Exercise objective:
Down to the final line, write out the data below exactly.

*** Block opens ***

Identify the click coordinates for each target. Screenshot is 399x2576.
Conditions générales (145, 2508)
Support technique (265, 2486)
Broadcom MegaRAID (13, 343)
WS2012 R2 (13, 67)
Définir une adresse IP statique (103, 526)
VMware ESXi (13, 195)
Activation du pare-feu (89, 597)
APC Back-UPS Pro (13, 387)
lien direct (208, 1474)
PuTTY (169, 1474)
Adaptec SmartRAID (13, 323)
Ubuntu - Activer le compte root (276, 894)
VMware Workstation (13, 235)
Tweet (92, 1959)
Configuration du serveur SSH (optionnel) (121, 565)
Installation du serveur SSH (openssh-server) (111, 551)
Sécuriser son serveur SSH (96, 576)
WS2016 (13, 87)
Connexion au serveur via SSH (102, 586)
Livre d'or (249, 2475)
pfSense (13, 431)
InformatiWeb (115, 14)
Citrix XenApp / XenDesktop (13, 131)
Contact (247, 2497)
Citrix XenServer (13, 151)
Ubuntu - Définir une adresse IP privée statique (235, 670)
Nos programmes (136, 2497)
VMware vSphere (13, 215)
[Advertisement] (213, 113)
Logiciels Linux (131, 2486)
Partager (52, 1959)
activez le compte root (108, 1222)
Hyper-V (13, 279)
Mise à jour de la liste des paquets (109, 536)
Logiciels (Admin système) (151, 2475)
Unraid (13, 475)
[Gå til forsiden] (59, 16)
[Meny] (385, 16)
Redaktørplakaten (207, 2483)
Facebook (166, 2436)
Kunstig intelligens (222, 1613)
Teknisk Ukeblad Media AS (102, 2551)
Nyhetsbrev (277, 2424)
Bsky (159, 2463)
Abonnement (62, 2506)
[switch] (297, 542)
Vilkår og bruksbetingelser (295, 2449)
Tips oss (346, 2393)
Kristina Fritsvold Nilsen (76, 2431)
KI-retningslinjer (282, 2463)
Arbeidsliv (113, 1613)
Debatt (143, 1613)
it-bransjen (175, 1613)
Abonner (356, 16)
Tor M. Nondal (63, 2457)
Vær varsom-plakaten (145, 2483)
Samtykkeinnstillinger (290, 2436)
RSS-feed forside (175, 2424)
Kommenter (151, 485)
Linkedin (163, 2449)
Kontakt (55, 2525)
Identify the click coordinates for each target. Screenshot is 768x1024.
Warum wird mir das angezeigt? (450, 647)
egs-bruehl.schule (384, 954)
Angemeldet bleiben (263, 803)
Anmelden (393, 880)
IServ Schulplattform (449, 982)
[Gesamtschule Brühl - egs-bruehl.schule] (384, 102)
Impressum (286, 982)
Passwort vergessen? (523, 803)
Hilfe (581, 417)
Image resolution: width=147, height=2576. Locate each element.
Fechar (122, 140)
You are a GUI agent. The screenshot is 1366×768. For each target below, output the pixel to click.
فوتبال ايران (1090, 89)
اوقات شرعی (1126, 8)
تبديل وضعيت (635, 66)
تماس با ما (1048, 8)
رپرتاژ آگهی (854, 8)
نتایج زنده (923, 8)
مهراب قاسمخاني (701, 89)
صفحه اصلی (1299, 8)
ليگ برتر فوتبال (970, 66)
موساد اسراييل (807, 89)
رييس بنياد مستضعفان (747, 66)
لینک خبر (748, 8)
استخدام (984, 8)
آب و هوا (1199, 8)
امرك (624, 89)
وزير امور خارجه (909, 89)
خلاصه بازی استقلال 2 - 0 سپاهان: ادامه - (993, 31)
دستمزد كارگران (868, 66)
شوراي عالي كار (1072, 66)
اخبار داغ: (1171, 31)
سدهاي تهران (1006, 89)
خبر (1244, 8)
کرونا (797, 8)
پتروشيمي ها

*** Block closes ***

Solution below:
Identify the click coordinates for each target. Screenshot is 399x2576.
Conditions générales (145, 2508)
Support technique (265, 2486)
Broadcom MegaRAID (13, 343)
WS2012 R2 (13, 67)
Définir une adresse IP statique (103, 526)
VMware ESXi (13, 195)
Activation du pare-feu (89, 597)
APC Back-UPS Pro (13, 387)
lien direct (208, 1474)
PuTTY (169, 1474)
Adaptec SmartRAID (13, 323)
Ubuntu - Activer le compte root (276, 894)
VMware Workstation (13, 235)
Tweet (92, 1959)
Configuration du serveur SSH (optionnel) (121, 565)
Installation du serveur SSH (openssh-server) (111, 551)
Sécuriser son serveur SSH (96, 576)
WS2016 (13, 87)
Connexion au serveur via SSH (102, 586)
Livre d'or (249, 2475)
pfSense (13, 431)
InformatiWeb (115, 14)
Citrix XenApp / XenDesktop (13, 131)
Contact (247, 2497)
Citrix XenServer (13, 151)
Ubuntu - Définir une adresse IP privée statique (235, 670)
Nos programmes (136, 2497)
VMware vSphere (13, 215)
[Advertisement] (213, 113)
Logiciels Linux (131, 2486)
Partager (52, 1959)
activez le compte root (108, 1222)
Hyper-V (13, 279)
Mise à jour de la liste des paquets (109, 536)
Logiciels (Admin système) (151, 2475)
Unraid (13, 475)
[Gå til forsiden] (59, 16)
[Meny] (385, 16)
Redaktørplakaten (207, 2483)
Facebook (166, 2436)
Kunstig intelligens (222, 1613)
Teknisk Ukeblad Media AS (102, 2551)
Nyhetsbrev (277, 2424)
Bsky (159, 2463)
Abonnement (62, 2506)
[switch] (297, 542)
Vilkår og bruksbetingelser (295, 2449)
Tips oss (346, 2393)
Kristina Fritsvold Nilsen (76, 2431)
KI-retningslinjer (282, 2463)
Arbeidsliv (113, 1613)
Debatt (143, 1613)
it-bransjen (175, 1613)
Abonner (356, 16)
Tor M. Nondal (63, 2457)
Vær varsom-plakaten (145, 2483)
Samtykkeinnstillinger (290, 2436)
RSS-feed forside (175, 2424)
Kommenter (151, 485)
Linkedin (163, 2449)
Kontakt (55, 2525)
Identify the click coordinates for each target. Screenshot is 768x1024.
Warum wird mir das angezeigt? (450, 647)
egs-bruehl.schule (384, 954)
Angemeldet bleiben (263, 803)
Anmelden (393, 880)
IServ Schulplattform (449, 982)
[Gesamtschule Brühl - egs-bruehl.schule] (384, 102)
Impressum (286, 982)
Passwort vergessen? (523, 803)
Hilfe (581, 417)
Image resolution: width=147, height=2576. Locate each element.
Fechar (122, 140)
You are a GUI agent. The screenshot is 1366×768. For each target below, output the pixel to click.
فوتبال ايران (1090, 89)
اوقات شرعی (1126, 8)
تبديل وضعيت (635, 66)
تماس با ما (1048, 8)
رپرتاژ آگهی (854, 8)
نتایج زنده (923, 8)
مهراب قاسمخاني (701, 89)
صفحه اصلی (1299, 8)
ليگ برتر فوتبال (970, 66)
موساد اسراييل (807, 89)
رييس بنياد مستضعفان (747, 66)
لینک خبر (748, 8)
استخدام (984, 8)
آب و هوا (1199, 8)
امرك (624, 89)
وزير امور خارجه (909, 89)
خلاصه بازی استقلال 2 - 0 سپاهان: ادامه - (993, 31)
دستمزد كارگران (868, 66)
شوراي عالي كار (1072, 66)
اخبار داغ: (1171, 31)
سدهاي تهران (1006, 89)
خبر (1244, 8)
کرونا (797, 8)
پتروشيمي ها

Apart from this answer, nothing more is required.